Promotion would normally generate little media attention, but Bohemians are a special case. Struggling in the second division in the winter of 2005, Bohemians’ debts of over £1 million made them the first club in the Czech Republic to be forced into bankruptcy; various would-be investors claimed to have plans to save them but none came up with the funds. Instead, supporters set about a rescue effort of their own, raising £75,000 in a nationwide collection in spring 2006. This helped restart the club in the third division, under the name Bohemians 1905, the date a reference to the original foundation.

The new team made quick progress, taking over the second-division spot of Prague-based club Xaverov, whose owner had decided to withdraw his backing. “We grabbed the chance that we got, but we could hardly expect that our campaign in the second division would be so successful,” said Antonin Panenka, the club president and their most famous player – he scored the ­winning ­penalty when Czechoslovakia won the 1976 European Championship. Panenka had departed for Rapid Vienna when Bohemians won their only league title, in 1982‑83, but he did contribute to the club’s best ever era – they finished no lower than third for six seasons from 1979-80 onwards.

With many of the club’s home matches this season played before sellout crowds of 8,500, turnout was often higher than the top-flight average, which currently stands at a modest 5,500. A second Prague club, Viktoria Zizkov, were promoted alongside Bohemians. Despite being a traditional name in Czech football history – and the only club aside from Sparta and Slavia to have won have the league in the inter-war period – Viktoria struggle for support these days and play their games in the morning in the hope of attracting floating fans.
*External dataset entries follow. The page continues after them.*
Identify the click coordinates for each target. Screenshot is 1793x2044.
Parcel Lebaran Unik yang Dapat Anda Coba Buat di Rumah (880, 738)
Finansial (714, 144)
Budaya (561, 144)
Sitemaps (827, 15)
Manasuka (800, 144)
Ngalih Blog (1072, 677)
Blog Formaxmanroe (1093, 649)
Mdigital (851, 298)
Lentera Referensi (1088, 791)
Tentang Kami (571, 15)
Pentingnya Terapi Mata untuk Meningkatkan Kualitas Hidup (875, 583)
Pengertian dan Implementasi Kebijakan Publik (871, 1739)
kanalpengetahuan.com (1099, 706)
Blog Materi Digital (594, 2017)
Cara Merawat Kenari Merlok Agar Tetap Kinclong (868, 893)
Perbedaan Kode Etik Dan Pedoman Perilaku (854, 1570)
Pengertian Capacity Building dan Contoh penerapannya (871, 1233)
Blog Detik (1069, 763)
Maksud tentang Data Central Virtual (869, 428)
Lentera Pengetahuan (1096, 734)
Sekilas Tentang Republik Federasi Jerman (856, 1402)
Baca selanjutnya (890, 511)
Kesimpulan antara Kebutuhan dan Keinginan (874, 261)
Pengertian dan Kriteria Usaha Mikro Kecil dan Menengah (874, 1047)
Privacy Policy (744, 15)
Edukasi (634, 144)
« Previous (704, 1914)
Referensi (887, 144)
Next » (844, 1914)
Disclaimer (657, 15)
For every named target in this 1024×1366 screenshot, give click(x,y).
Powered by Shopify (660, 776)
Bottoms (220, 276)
Bohemians’ promotion campaign brought out many of the club’s hitherto secret supporters. Martin Pulpit, head coach of Banik Sokolov, did not celebrate his team’s away win against Bohemians in early June, the league leaders’ first defeat in 18 games, because he’s a Bohemians fan and had been among the hundreds of club loyalists who initiated the fundraising campaign two years ago. He even apologised for their defeat. “I hope that Bohemians will make up for the loss today. It was a horribly difficult game for me and I was full of emotion,” Pulpit said, reaching inside his shirt to show a small kangaroo pendant hanging around his neck – the kangaroo became Bohemians’ official club mascot after a club tour to Australia in 1927 and is also incorporated in their official logo. Pulpit admitted he wanted to succeed against in order to boost his future job prospects: “I’d like to coach Bohemians one day and I would not look trustworthy if I told my current team to let the opponents win.”

Meanwhile, Sparta Prague’s communications director Lukas Pribyl has faced threats from hardcore fans after he was photographed in a Bohemians shirt, celebrating the promotion. “It does not affect my work at Sparta,” said Pribyl, before quickly adding. “But I do confess that I’m a Bohemians fan.”